SageMakerMetrics module#

Index > SageMakerMetrics

Auto-generated documentation for SageMakerMetrics type annotations stubs module types-aiobotocore-sagemaker-metrics.

How to install#

You can generate type annotations for aioboto3 package locally with mypy-boto3-builder. Use uv for build isolation.

  1. Run mypy-boto3-builder in your package root directory: uvx --with 'aioboto3==14.1.0' mypy-boto3-builder
  2. Select aioboto3 AWS SDK.
  3. Add SageMakerMetrics service.
  4. Use provided commands to install generated packages.

From PyPI with pip#

Install types-aioboto3 for SageMakerMetrics service.

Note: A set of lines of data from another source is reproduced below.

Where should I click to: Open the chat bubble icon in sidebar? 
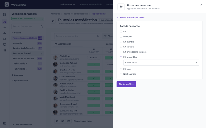[5, 45]
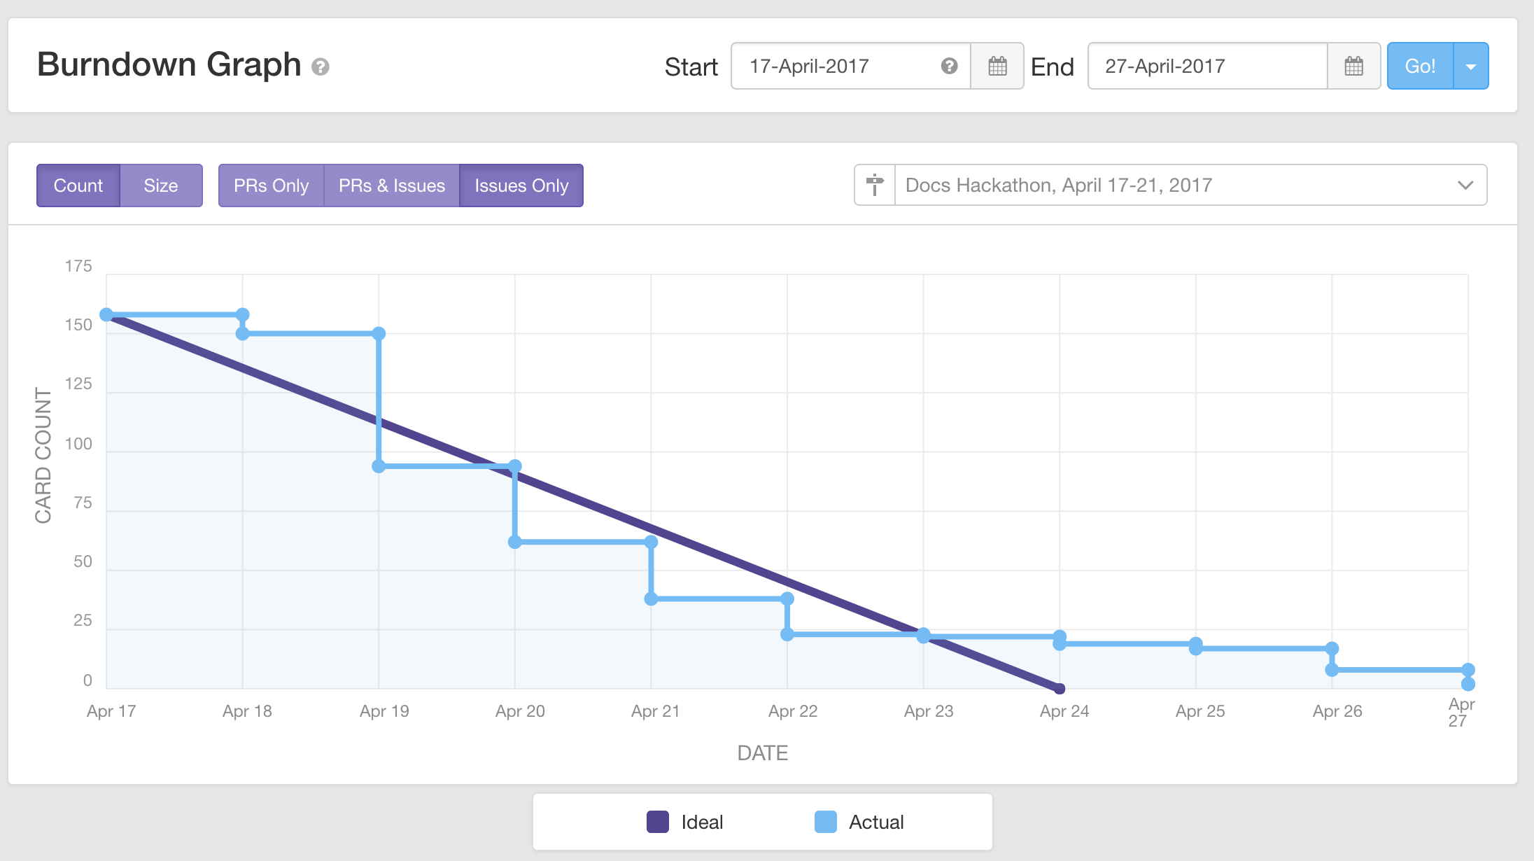Enable the PRs Only filter

(270, 185)
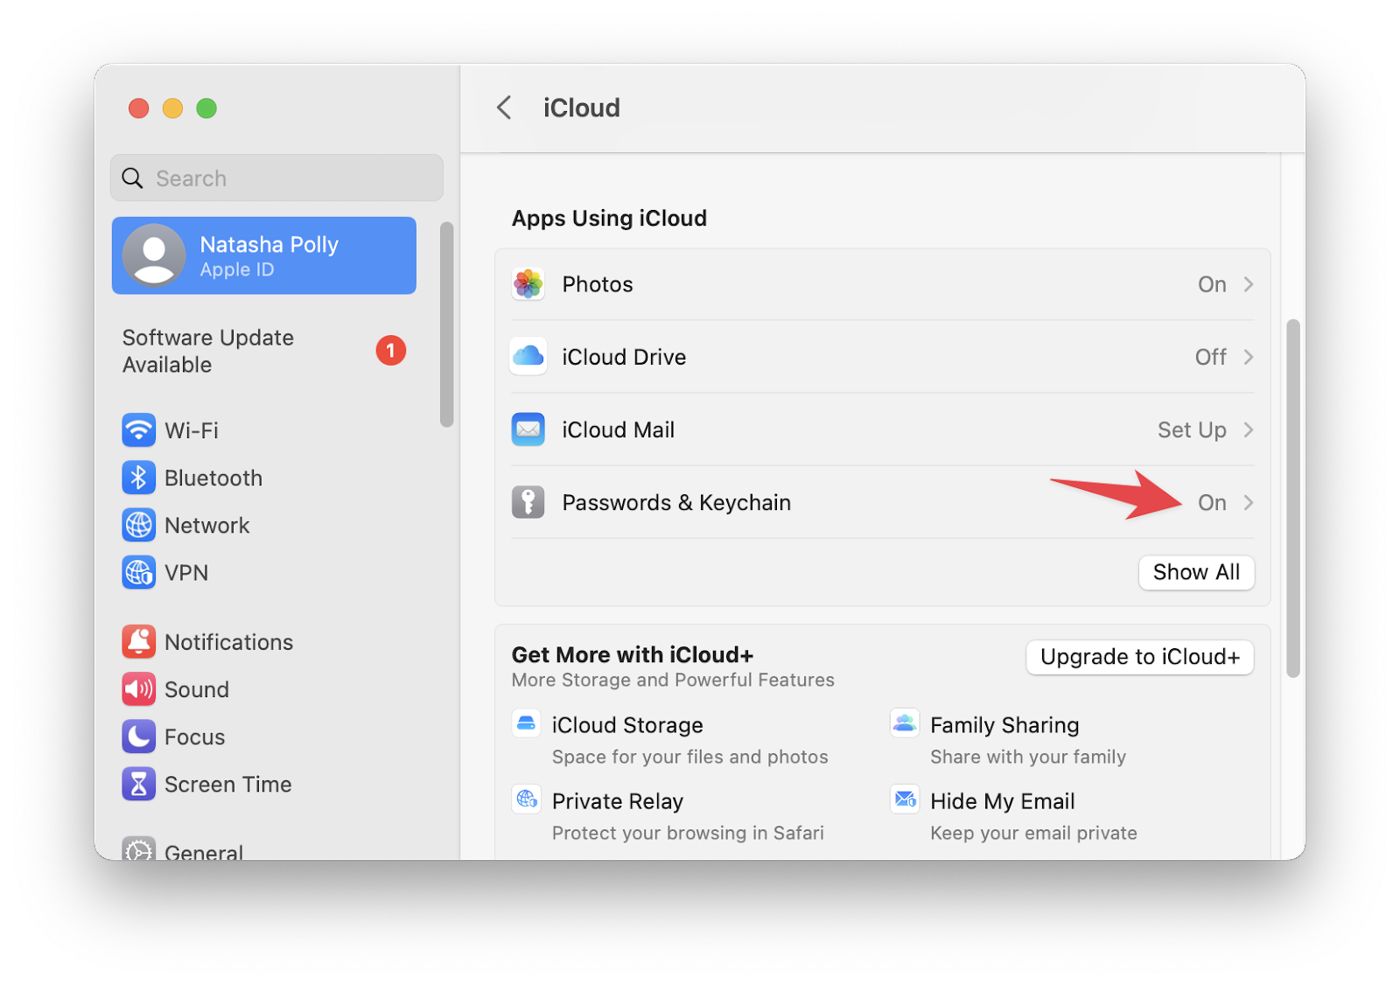The width and height of the screenshot is (1400, 985).
Task: Select the Natasha Polly Apple ID entry
Action: (263, 255)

# install with aioboto3 type annotations
python -m pip install 'types-aioboto3[sagemaker-metrics]'

# Lite version does not provide session.client/resource overloads
# it is more RAM-friendly, but requires explicit type annotations
python -m pip install 'types-aioboto3-lite[sagemaker-metrics]'

# standalone installation
python -m pip install types-aiobotocore-sagemaker-metrics

How to uninstall#

python -m pip uninstall -y types-aiobotocore-sagemaker-metrics

Usage#

Code samples can be found in Examples.

SageMakerMetricsClient#

Type annotations and code completion for session.client("sagemaker-metrics") as SageMakerMetricsClient boto3 documentation

# SageMakerMetricsClient usage example

from aioboto3.session import Session

from types_aiobotocore_sagemaker_metrics.client import SageMakerMetricsClient


session = Session()
async with session.client("sagemaker-metrics") as client:
    client: SageMakerMetricsClient

Literals#

Type annotations for literals used in methods and schema.

# MetricQueryResultStatusType usage example

from types_aiobotocore_sagemaker_metrics.literals import MetricQueryResultStatusType

def get_value() -> MetricQueryResultStatusType:
    return "Complete"

Type definitions#

Type annotations for type definitions used in methods and schema.